*Stored items*.
Content starts

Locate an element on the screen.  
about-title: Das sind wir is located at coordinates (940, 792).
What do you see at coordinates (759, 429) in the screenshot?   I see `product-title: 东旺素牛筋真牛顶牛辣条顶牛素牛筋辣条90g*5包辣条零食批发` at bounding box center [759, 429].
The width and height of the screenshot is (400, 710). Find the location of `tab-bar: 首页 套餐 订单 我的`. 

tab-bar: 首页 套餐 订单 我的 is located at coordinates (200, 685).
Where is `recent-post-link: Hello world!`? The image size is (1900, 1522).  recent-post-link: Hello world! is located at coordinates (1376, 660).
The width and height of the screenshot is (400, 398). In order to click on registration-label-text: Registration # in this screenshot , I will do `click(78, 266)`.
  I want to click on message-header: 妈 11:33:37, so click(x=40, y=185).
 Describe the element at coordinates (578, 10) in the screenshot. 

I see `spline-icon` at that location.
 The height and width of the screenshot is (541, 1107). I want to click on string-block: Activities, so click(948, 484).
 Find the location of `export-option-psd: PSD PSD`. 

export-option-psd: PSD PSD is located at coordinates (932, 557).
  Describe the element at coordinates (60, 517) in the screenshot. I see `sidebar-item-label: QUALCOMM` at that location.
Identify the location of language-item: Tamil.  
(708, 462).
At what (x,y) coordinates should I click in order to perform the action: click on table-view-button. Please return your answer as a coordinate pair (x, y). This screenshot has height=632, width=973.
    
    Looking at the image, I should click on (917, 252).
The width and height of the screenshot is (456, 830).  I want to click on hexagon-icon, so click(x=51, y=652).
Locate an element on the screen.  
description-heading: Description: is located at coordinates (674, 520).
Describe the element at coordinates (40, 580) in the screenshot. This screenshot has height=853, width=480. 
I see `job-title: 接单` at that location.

Content ends

*Try it*. Rewrite every one of the lines above as a numbered list, dropping any blank lines.

*Exercise response*.
1. Locate an element on the screen.  
2. about-title: Das sind wir is located at coordinates (940, 792).
3. What do you see at coordinates (759, 429) in the screenshot?   I see `product-title: 东旺素牛筋真牛顶牛辣条顶牛素牛筋辣条90g*5包辣条零食批发` at bounding box center [759, 429].
4. The width and height of the screenshot is (400, 710). Find the location of `tab-bar: 首页 套餐 订单 我的`. 
5. tab-bar: 首页 套餐 订单 我的 is located at coordinates (200, 685).
6. Where is `recent-post-link: Hello world!`? The image size is (1900, 1522).  recent-post-link: Hello world! is located at coordinates (1376, 660).
7. The width and height of the screenshot is (400, 398). In order to click on registration-label-text: Registration # in this screenshot , I will do `click(78, 266)`.
8.   I want to click on message-header: 妈 11:33:37, so click(x=40, y=185).
9.  Describe the element at coordinates (578, 10) in the screenshot. 
10. I see `spline-icon` at that location.
11.  The height and width of the screenshot is (541, 1107). I want to click on string-block: Activities, so click(948, 484).
12.  Find the location of `export-option-psd: PSD PSD`. 
13. export-option-psd: PSD PSD is located at coordinates (932, 557).
14.   Describe the element at coordinates (60, 517) in the screenshot. I see `sidebar-item-label: QUALCOMM` at that location.
15. Identify the location of language-item: Tamil.  
16. (708, 462).
17. At what (x,y) coordinates should I click in order to perform the action: click on table-view-button. Please return your answer as a coordinate pair (x, y). This screenshot has height=632, width=973.
18.     Looking at the image, I should click on (917, 252).
19. The width and height of the screenshot is (456, 830).  I want to click on hexagon-icon, so click(x=51, y=652).
20. Locate an element on the screen.  
21. description-heading: Description: is located at coordinates (674, 520).
22. Describe the element at coordinates (40, 580) in the screenshot. This screenshot has height=853, width=480. 
23. I see `job-title: 接单` at that location.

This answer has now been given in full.